» **INPUT**
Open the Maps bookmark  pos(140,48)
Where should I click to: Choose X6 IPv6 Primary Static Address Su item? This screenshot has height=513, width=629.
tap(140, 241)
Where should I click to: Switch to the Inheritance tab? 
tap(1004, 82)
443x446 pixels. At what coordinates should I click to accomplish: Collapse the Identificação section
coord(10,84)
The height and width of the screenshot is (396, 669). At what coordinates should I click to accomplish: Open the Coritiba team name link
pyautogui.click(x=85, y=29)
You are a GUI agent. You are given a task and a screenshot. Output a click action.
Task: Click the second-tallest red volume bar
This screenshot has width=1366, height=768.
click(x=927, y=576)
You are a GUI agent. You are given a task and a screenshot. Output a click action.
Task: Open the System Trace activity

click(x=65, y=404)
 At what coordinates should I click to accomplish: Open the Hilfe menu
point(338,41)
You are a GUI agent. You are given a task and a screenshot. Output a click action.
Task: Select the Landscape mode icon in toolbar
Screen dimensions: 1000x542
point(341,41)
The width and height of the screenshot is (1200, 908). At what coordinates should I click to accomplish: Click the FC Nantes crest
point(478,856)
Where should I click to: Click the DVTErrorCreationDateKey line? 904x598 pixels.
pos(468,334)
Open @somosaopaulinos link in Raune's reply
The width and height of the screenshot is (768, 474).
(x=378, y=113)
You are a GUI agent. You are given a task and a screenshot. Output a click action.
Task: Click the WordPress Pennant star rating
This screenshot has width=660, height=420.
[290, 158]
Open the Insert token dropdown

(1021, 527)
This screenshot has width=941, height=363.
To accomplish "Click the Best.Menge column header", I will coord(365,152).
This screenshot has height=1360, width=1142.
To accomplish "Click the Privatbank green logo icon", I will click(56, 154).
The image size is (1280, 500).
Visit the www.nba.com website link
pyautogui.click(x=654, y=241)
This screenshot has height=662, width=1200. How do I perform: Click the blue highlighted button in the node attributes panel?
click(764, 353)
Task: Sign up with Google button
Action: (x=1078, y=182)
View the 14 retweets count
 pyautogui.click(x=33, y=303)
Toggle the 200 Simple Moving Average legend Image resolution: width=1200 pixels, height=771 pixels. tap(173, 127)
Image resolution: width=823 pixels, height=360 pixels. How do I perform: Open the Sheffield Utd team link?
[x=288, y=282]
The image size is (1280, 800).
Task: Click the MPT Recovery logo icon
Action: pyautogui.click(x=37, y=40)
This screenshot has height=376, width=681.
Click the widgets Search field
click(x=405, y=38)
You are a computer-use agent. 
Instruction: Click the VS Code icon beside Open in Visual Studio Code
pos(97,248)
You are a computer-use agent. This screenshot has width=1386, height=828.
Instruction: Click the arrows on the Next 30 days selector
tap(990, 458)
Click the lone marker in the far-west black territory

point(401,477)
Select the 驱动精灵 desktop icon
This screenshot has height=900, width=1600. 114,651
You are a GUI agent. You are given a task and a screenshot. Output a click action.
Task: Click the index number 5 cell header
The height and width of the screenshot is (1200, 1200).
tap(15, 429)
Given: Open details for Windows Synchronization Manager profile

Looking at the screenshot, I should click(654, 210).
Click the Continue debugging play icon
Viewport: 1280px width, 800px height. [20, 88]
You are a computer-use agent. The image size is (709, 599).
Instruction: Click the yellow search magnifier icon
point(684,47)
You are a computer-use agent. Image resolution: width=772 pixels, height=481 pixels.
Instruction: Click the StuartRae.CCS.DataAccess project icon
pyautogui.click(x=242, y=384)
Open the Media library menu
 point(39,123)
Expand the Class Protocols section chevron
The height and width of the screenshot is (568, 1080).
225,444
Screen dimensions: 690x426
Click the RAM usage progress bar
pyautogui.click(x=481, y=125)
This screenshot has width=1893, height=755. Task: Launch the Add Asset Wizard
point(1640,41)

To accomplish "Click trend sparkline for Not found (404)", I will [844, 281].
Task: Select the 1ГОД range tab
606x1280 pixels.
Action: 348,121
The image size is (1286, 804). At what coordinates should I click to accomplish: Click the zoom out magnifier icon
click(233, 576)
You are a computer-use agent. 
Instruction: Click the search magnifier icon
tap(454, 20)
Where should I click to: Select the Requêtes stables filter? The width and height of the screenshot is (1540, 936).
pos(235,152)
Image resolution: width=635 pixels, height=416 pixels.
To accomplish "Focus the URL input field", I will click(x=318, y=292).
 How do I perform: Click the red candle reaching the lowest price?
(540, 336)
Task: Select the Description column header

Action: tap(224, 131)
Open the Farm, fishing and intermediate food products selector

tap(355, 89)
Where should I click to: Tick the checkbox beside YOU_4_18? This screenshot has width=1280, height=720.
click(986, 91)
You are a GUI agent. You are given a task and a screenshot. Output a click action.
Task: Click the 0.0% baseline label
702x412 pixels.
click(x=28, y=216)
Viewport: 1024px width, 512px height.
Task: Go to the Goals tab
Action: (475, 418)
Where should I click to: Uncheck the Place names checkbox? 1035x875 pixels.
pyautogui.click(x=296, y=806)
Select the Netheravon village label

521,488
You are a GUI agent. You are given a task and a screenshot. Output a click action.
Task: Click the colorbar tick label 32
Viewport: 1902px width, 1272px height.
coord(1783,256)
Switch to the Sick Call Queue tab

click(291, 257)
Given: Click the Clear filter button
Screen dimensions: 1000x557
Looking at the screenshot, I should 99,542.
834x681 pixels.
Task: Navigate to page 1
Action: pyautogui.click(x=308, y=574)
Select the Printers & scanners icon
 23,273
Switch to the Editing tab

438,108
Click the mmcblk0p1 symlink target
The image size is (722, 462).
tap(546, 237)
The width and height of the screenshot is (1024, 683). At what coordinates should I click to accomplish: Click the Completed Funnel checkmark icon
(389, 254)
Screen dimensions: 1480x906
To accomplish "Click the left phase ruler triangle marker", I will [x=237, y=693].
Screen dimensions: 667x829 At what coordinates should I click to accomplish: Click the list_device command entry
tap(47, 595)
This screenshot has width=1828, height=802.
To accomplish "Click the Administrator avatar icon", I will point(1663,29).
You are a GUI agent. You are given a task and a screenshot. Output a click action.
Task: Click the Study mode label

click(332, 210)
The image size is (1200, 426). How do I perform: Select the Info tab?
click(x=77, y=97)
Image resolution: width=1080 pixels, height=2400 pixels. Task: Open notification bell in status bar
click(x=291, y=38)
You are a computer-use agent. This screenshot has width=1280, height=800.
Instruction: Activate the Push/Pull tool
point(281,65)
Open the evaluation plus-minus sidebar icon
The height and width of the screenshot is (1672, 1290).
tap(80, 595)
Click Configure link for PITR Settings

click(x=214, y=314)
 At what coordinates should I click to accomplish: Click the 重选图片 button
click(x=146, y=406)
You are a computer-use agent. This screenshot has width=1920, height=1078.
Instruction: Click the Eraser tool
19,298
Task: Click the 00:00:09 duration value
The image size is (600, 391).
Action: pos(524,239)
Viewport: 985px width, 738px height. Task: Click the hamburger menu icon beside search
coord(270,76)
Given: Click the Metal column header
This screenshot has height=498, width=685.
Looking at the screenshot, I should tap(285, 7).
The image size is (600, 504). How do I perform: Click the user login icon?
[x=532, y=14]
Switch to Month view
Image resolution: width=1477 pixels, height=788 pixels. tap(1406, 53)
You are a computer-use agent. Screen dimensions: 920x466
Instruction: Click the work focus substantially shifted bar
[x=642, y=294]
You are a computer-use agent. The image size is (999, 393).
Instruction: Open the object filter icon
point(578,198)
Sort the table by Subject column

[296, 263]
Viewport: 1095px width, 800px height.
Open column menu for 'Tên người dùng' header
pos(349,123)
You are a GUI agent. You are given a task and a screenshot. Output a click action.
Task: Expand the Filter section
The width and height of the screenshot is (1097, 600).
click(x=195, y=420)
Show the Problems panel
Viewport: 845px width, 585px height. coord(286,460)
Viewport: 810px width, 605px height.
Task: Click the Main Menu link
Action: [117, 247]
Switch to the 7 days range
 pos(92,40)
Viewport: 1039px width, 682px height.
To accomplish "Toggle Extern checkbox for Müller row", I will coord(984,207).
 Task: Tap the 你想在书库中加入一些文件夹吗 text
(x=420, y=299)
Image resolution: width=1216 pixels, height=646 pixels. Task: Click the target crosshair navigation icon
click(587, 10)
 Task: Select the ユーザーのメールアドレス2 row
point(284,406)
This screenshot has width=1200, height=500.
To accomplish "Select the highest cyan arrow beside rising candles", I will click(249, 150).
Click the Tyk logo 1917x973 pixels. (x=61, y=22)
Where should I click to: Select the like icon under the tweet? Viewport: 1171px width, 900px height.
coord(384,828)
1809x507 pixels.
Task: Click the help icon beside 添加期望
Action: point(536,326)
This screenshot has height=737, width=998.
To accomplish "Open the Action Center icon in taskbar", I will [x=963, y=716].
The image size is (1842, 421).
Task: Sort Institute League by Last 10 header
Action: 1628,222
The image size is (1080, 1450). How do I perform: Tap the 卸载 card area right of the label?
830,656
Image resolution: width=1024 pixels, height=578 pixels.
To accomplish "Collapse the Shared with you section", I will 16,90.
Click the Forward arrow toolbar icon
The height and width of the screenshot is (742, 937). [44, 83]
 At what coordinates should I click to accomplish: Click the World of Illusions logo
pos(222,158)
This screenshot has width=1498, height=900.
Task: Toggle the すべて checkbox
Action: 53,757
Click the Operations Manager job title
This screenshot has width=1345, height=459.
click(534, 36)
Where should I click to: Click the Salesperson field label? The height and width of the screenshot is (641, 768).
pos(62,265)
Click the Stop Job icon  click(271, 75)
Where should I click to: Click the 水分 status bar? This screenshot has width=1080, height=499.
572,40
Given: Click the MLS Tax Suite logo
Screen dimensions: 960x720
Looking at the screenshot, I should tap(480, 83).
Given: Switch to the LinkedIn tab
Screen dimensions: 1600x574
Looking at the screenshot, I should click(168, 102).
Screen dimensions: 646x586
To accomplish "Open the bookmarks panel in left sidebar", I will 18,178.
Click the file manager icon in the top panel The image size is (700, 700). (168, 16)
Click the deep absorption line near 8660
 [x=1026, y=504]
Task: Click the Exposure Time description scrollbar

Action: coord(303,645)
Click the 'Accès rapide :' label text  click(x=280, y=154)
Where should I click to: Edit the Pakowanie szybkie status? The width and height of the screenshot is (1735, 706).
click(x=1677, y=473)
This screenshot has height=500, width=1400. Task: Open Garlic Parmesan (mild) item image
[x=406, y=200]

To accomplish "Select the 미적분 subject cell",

» **WORK ITEM**
Quote, word for word, every line from the top of the entries through the line that holds "Task: Click the second-tallest red volume bar".

» **ANSWER BOX**
Open the Maps bookmark  pos(140,48)
Where should I click to: Choose X6 IPv6 Primary Static Address Su item? This screenshot has height=513, width=629.
tap(140, 241)
Where should I click to: Switch to the Inheritance tab? 
tap(1004, 82)
443x446 pixels. At what coordinates should I click to accomplish: Collapse the Identificação section
coord(10,84)
The height and width of the screenshot is (396, 669). At what coordinates should I click to accomplish: Open the Coritiba team name link
pyautogui.click(x=85, y=29)
You are a GUI agent. You are given a task and a screenshot. Output a click action.
Task: Click the second-tallest red volume bar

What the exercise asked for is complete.